More MMGM links than I would've expected today--but here you go:

- Justin at Justin Talks Books is featuring UNGIFTED. Click HERE to read what he thought 
- S.W. Lothian joins the MMGM fun with a mini review of SHIRLEY LINK AND THE SAFE CASE. Click HERE to check it out.
- Books 4 Learning is cheering for SISTERS. Click HERE for their feature. 
- Got my Book is spotlighting CITY OF THIRST. Click HERE to see what they thought 
- Greg Pattridge is swept away with THE TURN OF THE TIDE. Click HERE to see what he thought. 
- Rosi Hollinbeck is reviewing--and GIVING AWAY--MAYBE A FOX. Click HERE for details. 
- Reading Violet is spreading some love for THE FORGOTTEN SISTERS. Click HERE to see what she thought.  
- Faith Hough is howling for WOLF HOLLOW. Click HERE to find her review.  
- Carl at Boys Rule, Boys Read is championing BIG NATE. Click HERE to see why.  
- Karen Yingling also always has some awesome MMGM recommendations for you. Click HERE to which ones she picked this time. 
- Joanne Fritz always has an MMGM for you. Click HERE to see what she's talking about this week. 
- The Mundie Moms are always huge supporters of middle grade. Click HERE for their Mundie Kids site.


If you would like to join in the MMGM fun, all you have to do is blog about a middle grade book you love on a Monday (contests, author interviews and whatnot also count--but are most definitely not required) and email me the title of the book you're featuring and a link to your blog at SWMessenger (at) hotmail (dot) com. (Make sure you put MMGM or Marvelous Middle Grade Monday in the subject line so it gets sorted accurately--and please don't forget to say what book you're featuring) You MUST email me your link by Sunday evening in order to be included in the list of links for the coming Monday. (usually before 11pm PST is safe--but if I'm traveling it can vary. When in doubt, send early!) (Also make sure the post you send me is a new post, not one from earlier in the week. I try to keep the content fresh)

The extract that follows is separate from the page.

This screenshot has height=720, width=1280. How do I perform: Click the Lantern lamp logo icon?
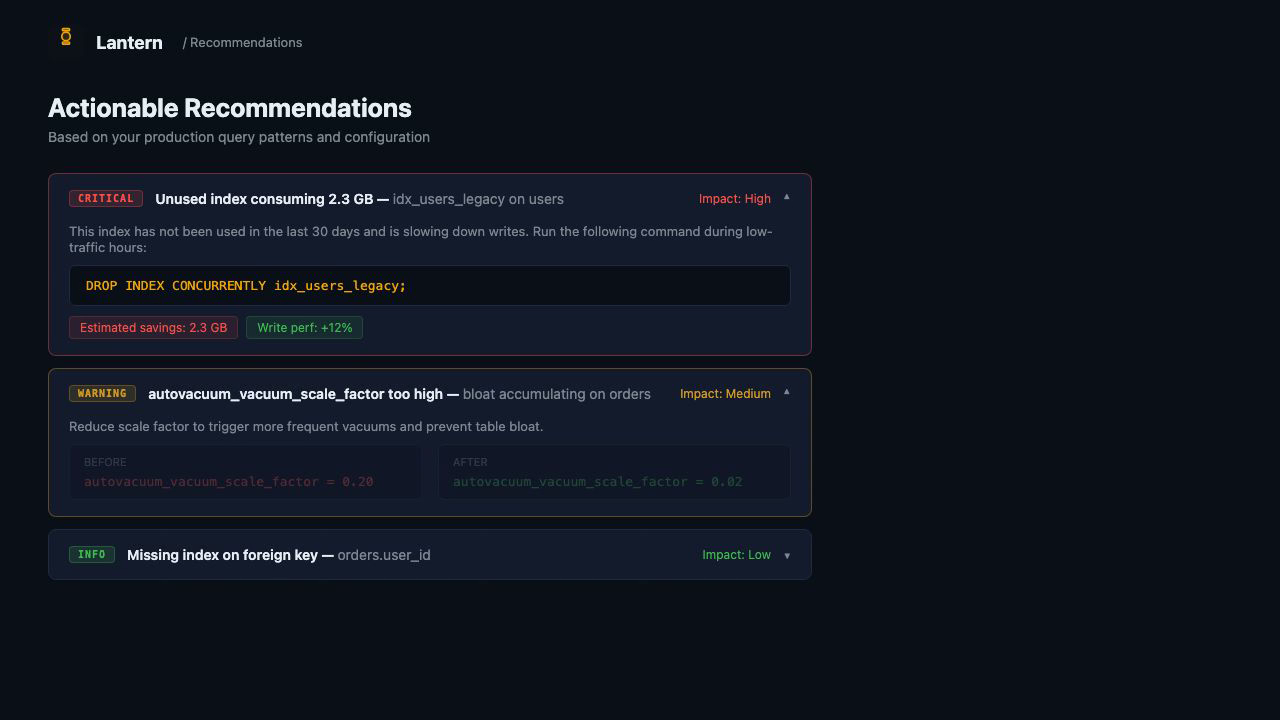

If you miss the cutoff, you are welcome to add your link in the comments on this post so people can find you, but I will not have time to update the post. Same goes for typos/errors on my part. I do my best to build the links correctly, but sometimes deadline-brain gets the best of me, and I'm sorry if it does. For those wondering why I don't use a Linky-widget instead, it's a simple matter of internet safety. The only way I can ensure that all the links lead to safe, appropriate places for someone of any age is if I build them myself. It's not a perfect system, but it allows me to keep better control.

Thank you so much for being a part of this awesome meme, and spreading the middle grade love!


*Please note: these posts are not a reflection of my own opinions on the books featured. Each blogger is responsible for their own MMGM content and I do not pre-screen reviews ahead of time, nor do I control what books they choose. I simply assemble the list based on the links that are emailed to me.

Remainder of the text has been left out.